87 octane and retarded timing
I have a 2001.5 Passat wagon with the 1.8T engine. It calls for 91 octane or higher. For the past year or more, I have been using 87 octane, as the car seems to run just fine on it (no pinging). I rarely challenge the turbo (i.e. accelerate hard), and I haven't had any fuel-related issues.

However, I've been reading about how the computer will adjust timing to compensate for the easier-to-ignite low octane fuel, and how this can effect FE.

Since "premium" (I hate the fuel "grade"'s so misleading) costs on average 20 cents per gallon more than "regular", am I offsetting any savings at the pump for a loss in FE? What I mean is, am I coming out even, or am I doing worse by running lower octane than what is recommended?

Since gasoline is so cheap right now, I have no problem paying $2.20 for high octane...but when it was $4.50, for some reason I balked.


jesse.rizzo 02-19-2009 06:34 PM

It's difficult to say. The only way to know for sure is to keep track of your mileage through many tanks of each and try and draw a conclusion from that. Even that may not be enough, since there are so many variables that can also change (temperature, wind, air density, your driving habits, the health of your car).

However, my vote is that you aren't hurting your FE. Since all gasoline in the U.S. is now required to have 10% ethanol, and ethanol raises the octane of gas, the "regular" (I agree with you on the fuel grading being dumb) gas may be 91 octane anyway.
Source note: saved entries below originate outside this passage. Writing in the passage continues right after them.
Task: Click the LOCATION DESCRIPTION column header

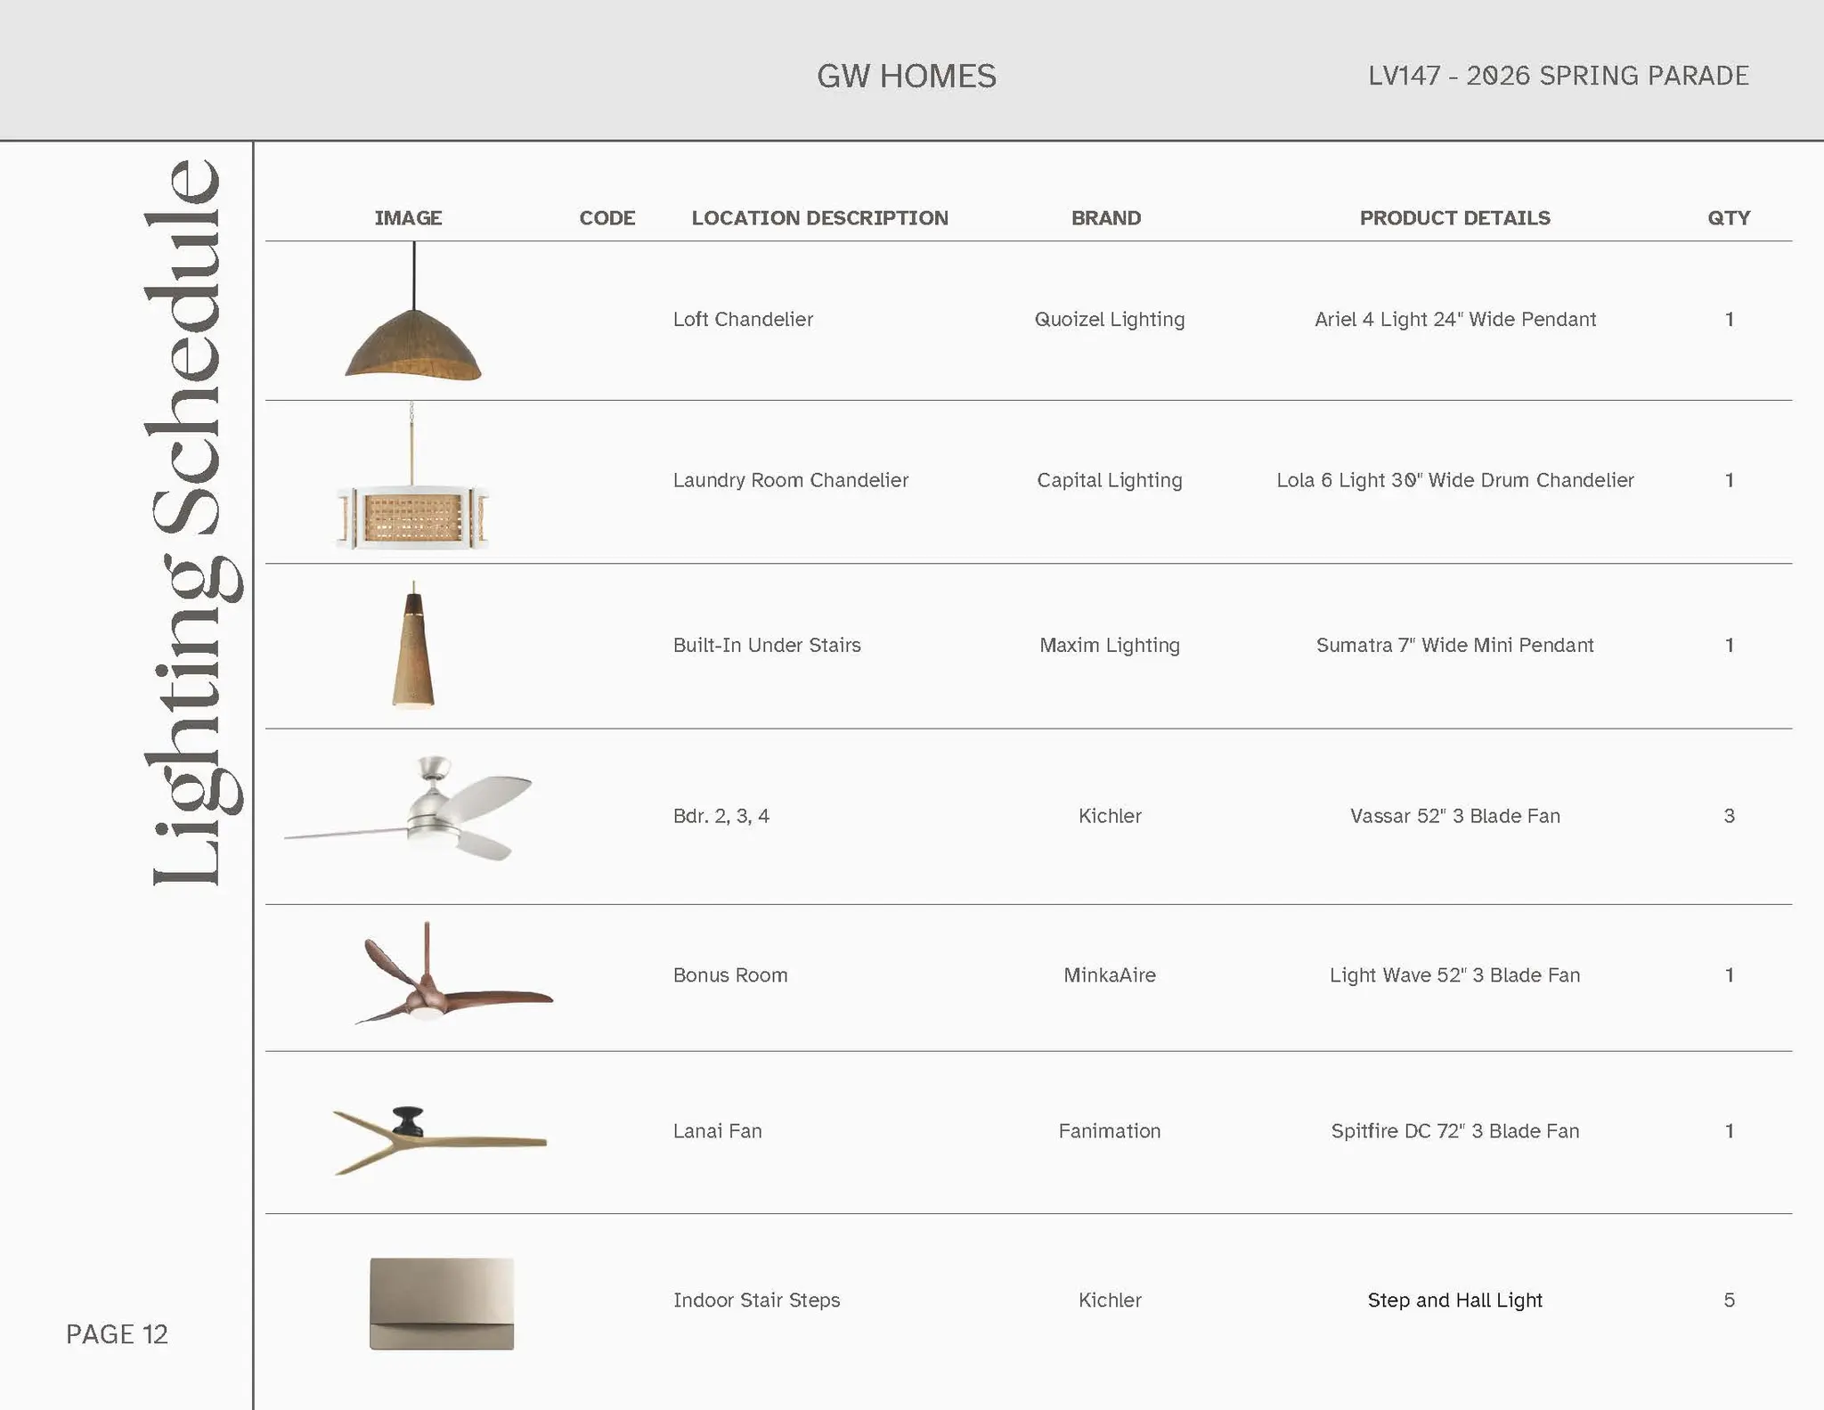Action: pos(819,218)

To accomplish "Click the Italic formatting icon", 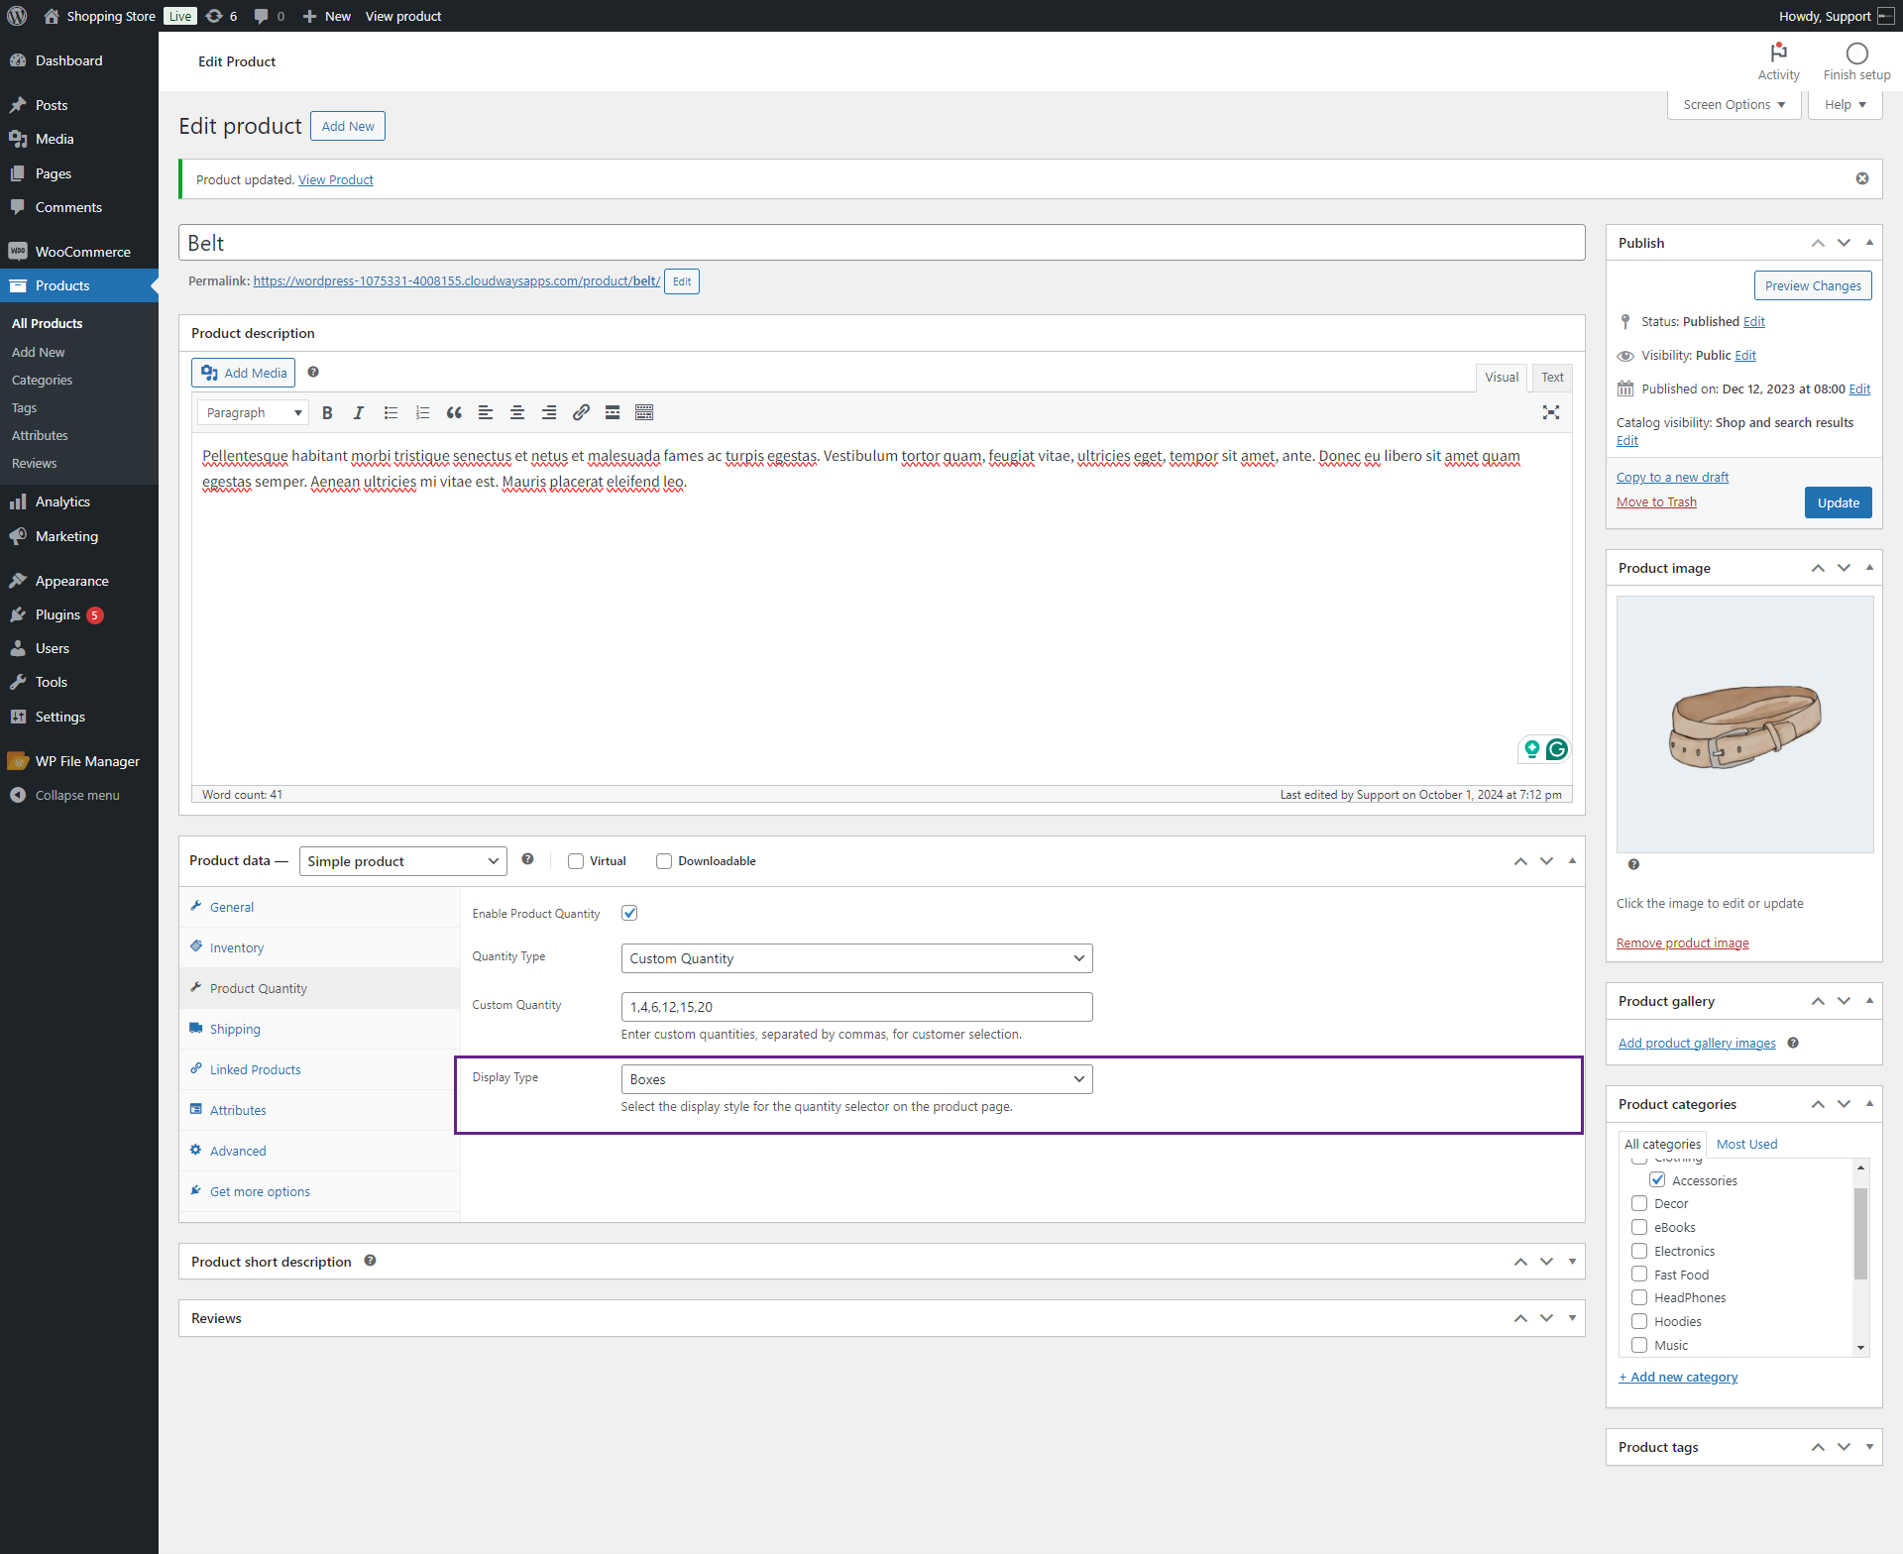I will [359, 413].
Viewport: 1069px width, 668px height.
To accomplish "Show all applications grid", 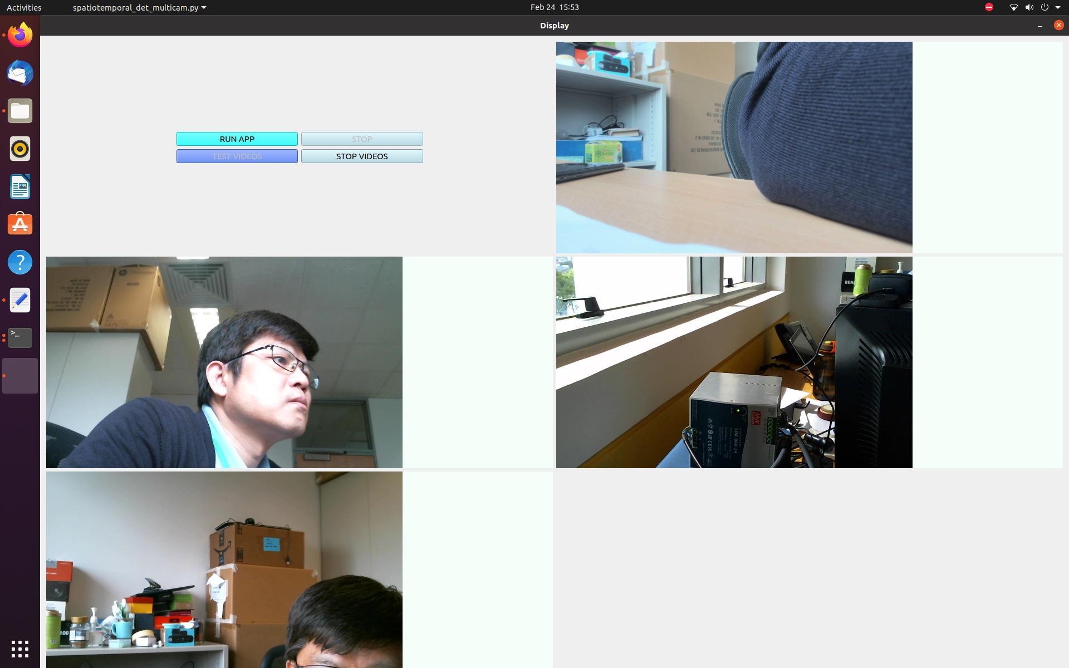I will [x=20, y=649].
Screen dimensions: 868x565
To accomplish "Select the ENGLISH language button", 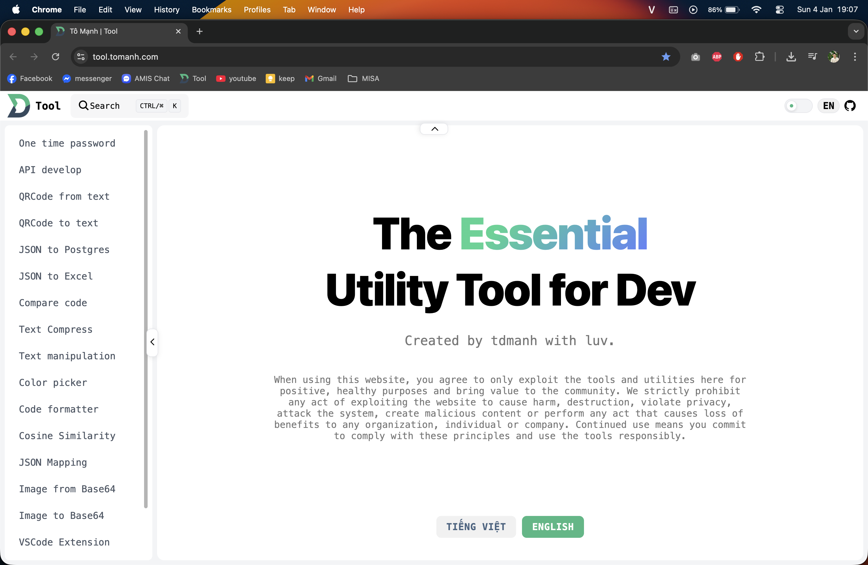I will (553, 526).
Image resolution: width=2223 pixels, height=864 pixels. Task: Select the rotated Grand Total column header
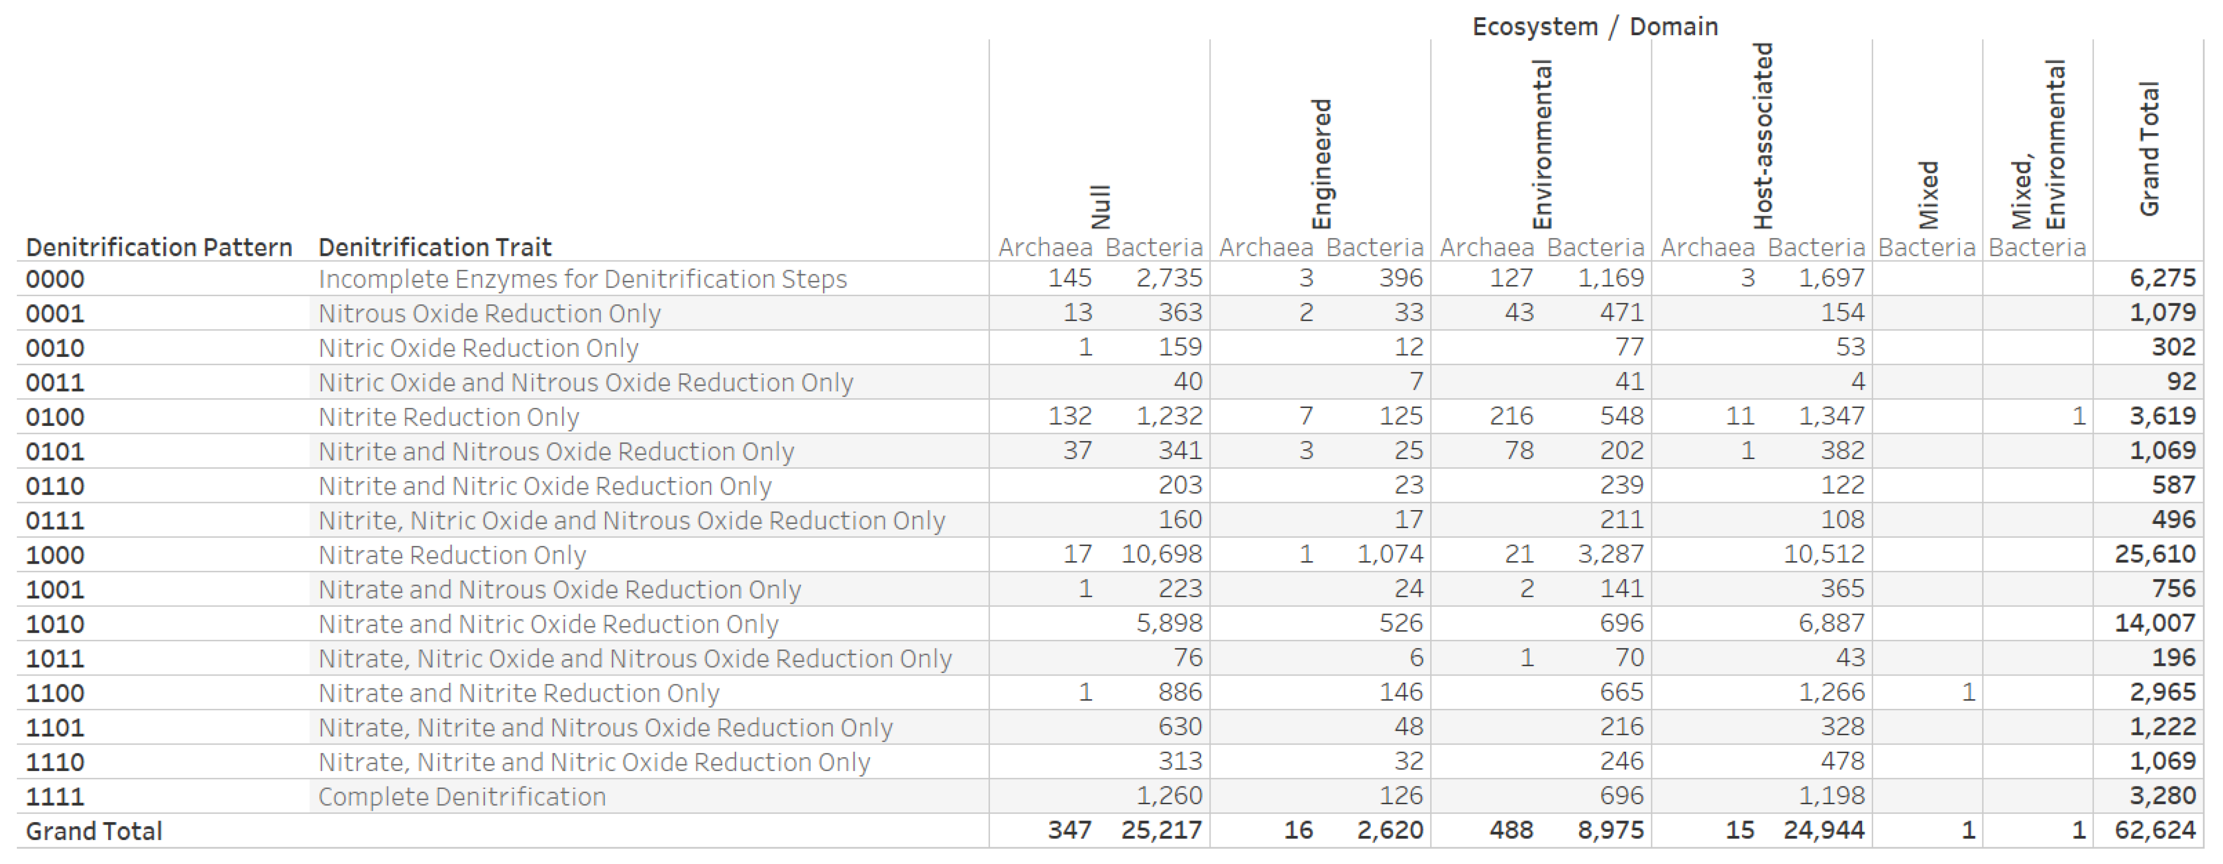(2149, 148)
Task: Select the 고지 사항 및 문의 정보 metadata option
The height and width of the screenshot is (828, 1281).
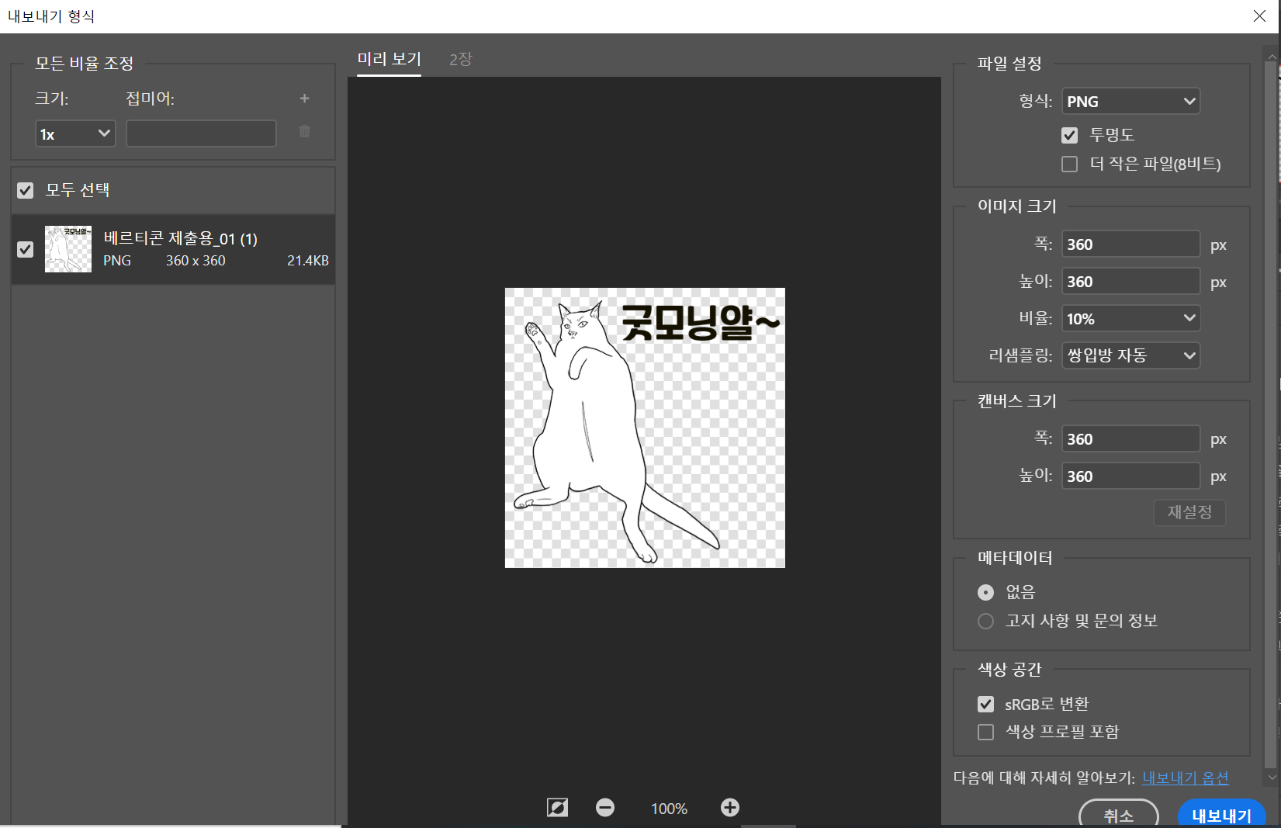Action: click(x=985, y=620)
Many stations now charge the same for "regular" and "premium" gas.

But as I said, the most definitive way, and even it isn't very definitive, to know is through testing.

Quattro 02-20-2009 12:59 PM

Yeah, that's what I figured. I'm going to try a few tanks of 91/92 and see if there is a noticeable change in FE and/or responsiveness. I do feel like the car is a bit sluggish, but it does get up and go when you ask it to. I'm sure it's ready for a tune-up as well.


some_other_dave 02-20-2009 08:53 PM

Some people around here have reported a noticeable difference in FE when going from lower to higher octane fuel. There were those for whom the MPG difference was larger than the price difference. There were also people who noticed absolutely no difference at all. Some of thoe were people with rather similar cars, even!

So you have to do your own testing to figure out how your car and your driving are affected by a different octane level.

BTW, I always thought it was amusing that when fuel was at $4+/gallon, people would balk at spending an extra $0.20-0.30 for super over regular, when they didn't have a problem with a $0.20 margin at $2/gallon.


Duffman 02-20-2009 09:29 PM

Turbo cars usually have lower compression ratios, the octane is needed because of the boost. I doubt you are hurting your F.E. since you are claiming to keep off the boost.